Encore une histoire de porte.
Celles qui donnent sur de nouveaux mondes.
Celles qui donnent sur des mondes anciens.
Ce qui serait chouette, c’est que vous réussissiez à y mettre les mots.
- Attirer. Affoler.- Effrayer. Fermer. Ouvrir. Trouver. Aimer. Perdre. Mourir. Noyer.
Peu importe le temps, le mode, où que ces verbes soient usés de façon pronominale ou non.
À lundi j’espère…

Dans la grande maison où je suis née, il y avait en réalité deux bâtiments quasi identiques, séparés par une cour. Le second était le domaine de mon père photographe qui y avait son laboratoire au rez-de-chaussée, l’étage étant sa vaste salle de pose où les appareils en noyer et à plaques de verre attendaient les mariés de la semaine. Il arrivait aussi que le photographe soit appelé par une famille affolée pour faire le portrait d’un enfant qui venait de mourir et dont nul n’avait pris le temps de faire prendre en photo…

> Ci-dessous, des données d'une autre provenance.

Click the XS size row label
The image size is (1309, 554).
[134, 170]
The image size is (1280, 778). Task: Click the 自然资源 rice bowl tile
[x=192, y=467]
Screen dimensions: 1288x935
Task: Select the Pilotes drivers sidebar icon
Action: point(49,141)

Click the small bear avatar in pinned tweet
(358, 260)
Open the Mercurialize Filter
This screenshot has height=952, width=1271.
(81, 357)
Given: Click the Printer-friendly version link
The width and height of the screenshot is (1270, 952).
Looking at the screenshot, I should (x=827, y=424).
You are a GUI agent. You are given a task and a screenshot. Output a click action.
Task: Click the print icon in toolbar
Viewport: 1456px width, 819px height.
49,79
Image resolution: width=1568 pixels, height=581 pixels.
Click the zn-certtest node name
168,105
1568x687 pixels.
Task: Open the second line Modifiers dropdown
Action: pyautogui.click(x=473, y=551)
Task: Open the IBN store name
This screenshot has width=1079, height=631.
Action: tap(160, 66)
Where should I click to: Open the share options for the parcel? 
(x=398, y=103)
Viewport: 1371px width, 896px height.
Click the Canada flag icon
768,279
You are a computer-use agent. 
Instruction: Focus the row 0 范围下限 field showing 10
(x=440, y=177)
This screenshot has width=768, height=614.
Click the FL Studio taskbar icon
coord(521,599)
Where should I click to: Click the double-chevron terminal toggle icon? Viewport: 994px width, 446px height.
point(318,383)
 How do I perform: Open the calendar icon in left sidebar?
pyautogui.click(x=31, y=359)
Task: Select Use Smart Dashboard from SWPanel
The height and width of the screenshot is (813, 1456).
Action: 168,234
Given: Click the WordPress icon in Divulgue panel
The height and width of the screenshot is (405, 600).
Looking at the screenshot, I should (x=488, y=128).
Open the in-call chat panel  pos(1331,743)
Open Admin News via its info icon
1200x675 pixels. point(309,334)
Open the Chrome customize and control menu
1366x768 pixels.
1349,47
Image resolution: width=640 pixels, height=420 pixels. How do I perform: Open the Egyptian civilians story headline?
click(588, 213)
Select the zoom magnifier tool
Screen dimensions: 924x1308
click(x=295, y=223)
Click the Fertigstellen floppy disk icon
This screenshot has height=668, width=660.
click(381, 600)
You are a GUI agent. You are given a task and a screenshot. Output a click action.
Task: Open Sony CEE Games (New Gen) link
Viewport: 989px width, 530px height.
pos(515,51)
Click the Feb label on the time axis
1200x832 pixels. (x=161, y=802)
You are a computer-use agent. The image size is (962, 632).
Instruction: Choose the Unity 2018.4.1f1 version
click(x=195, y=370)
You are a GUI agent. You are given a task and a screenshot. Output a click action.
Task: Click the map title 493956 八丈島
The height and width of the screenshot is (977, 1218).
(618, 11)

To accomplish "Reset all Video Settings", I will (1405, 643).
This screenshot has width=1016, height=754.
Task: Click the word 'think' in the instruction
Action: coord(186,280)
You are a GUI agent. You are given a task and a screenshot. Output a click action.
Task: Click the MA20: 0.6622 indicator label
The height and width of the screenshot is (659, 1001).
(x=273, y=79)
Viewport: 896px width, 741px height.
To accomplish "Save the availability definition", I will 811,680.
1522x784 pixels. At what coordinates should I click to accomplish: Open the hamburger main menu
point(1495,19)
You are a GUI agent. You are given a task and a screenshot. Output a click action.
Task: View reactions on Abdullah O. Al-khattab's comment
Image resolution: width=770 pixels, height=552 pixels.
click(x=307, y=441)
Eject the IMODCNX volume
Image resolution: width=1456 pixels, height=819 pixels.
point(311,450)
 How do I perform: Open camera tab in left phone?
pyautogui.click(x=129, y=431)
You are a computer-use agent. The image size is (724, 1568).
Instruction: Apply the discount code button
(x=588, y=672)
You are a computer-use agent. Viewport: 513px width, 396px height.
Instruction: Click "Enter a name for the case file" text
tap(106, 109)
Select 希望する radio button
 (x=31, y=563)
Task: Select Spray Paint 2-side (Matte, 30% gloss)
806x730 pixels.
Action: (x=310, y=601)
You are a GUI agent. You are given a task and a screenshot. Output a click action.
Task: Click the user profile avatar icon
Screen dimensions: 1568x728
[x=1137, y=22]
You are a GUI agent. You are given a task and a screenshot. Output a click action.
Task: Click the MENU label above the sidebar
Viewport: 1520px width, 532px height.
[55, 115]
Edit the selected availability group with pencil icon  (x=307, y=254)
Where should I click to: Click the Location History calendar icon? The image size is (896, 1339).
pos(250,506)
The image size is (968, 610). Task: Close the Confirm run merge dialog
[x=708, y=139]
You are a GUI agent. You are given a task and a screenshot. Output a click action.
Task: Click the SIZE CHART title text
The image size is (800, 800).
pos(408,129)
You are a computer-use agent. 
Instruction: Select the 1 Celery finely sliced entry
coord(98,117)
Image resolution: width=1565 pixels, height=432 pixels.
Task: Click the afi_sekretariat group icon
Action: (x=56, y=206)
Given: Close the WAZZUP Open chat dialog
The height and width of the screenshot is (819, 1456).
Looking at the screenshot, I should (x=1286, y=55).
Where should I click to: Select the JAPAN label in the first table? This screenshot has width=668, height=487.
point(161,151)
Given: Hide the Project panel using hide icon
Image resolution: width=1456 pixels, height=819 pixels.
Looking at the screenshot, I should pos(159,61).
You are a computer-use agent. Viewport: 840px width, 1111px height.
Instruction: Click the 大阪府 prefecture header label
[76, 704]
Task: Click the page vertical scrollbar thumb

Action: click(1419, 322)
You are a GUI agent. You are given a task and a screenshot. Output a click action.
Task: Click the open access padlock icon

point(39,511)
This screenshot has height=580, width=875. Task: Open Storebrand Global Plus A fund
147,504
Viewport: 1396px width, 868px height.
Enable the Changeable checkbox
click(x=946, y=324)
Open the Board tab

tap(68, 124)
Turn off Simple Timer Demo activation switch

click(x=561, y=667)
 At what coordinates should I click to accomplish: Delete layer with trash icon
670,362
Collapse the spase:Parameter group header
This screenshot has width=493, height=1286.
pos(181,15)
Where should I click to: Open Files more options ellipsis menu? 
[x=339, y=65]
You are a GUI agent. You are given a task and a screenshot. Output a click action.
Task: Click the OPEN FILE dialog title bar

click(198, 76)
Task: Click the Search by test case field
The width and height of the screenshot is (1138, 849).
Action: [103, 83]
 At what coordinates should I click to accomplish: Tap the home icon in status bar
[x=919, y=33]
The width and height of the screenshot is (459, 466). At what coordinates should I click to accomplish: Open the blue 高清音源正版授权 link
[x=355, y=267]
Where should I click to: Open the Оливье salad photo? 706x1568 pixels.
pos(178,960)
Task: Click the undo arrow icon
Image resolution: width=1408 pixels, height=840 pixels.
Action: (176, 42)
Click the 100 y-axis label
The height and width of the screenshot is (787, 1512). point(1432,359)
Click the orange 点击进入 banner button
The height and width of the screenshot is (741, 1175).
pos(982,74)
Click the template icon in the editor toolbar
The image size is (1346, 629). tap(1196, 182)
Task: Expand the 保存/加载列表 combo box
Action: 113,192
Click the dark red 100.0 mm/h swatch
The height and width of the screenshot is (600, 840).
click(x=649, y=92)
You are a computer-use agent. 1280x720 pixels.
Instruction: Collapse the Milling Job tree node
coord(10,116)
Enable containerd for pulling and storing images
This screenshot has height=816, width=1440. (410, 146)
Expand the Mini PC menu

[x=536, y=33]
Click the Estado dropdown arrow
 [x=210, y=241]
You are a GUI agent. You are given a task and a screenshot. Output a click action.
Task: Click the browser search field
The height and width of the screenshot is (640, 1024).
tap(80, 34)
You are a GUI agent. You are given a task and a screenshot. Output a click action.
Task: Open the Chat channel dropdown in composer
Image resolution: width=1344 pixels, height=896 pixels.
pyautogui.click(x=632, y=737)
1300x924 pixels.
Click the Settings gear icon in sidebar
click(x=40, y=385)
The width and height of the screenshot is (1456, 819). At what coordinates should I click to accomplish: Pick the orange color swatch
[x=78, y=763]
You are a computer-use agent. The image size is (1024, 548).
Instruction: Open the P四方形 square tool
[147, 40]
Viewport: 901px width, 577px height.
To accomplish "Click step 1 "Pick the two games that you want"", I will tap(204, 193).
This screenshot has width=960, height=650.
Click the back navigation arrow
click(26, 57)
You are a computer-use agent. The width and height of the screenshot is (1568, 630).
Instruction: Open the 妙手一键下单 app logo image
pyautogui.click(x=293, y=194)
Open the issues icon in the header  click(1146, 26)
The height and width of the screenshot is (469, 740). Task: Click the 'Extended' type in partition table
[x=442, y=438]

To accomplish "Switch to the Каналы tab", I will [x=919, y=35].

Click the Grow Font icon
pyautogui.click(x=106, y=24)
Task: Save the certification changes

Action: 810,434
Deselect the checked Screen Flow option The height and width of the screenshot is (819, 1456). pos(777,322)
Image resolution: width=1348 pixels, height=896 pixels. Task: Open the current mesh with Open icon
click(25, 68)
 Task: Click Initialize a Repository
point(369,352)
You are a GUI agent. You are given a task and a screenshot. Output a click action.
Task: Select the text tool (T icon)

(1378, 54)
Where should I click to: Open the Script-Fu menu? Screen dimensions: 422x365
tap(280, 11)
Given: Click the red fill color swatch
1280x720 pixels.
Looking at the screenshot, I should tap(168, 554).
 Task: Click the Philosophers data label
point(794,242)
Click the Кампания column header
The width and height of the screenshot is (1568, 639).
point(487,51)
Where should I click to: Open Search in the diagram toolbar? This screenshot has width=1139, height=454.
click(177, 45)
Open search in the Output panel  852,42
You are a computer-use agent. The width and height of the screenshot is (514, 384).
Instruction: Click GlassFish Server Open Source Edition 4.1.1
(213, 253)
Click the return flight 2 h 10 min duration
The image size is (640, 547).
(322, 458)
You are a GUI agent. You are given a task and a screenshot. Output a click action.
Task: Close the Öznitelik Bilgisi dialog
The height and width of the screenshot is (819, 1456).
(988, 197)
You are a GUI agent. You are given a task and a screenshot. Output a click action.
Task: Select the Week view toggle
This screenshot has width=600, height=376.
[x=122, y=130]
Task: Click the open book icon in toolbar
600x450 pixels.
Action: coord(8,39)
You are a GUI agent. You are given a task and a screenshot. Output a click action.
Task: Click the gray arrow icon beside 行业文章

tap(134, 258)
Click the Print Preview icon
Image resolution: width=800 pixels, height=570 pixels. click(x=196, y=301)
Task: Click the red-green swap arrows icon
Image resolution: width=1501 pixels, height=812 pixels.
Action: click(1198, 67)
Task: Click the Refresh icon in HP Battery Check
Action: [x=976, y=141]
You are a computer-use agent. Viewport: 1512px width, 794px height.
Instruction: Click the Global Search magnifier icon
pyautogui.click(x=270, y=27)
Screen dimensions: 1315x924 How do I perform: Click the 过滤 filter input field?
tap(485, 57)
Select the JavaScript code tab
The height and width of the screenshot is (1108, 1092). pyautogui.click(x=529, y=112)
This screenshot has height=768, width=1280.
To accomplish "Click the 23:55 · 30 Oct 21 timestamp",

En face du laboratoire il y avait ‘’la porte défendue’’ toujours fermée  mais que je n’ai jamais tenté d’ouvrir. Savoir ce qu’elle cachait ne m’attirait pas et rien ne m’effrayait vraiment. Qu’y aurais-je trouvé ? Etait-elle fermée à clé ? Pas sûr…

La guerre 39/45 contraignit mes parents à s’installer ailleurs et je perdis l’univers que j’aimais.

Me croirez-vous ? je n’ai jamais su ce que cachait la porte interdite, faute d’avoir posé la question.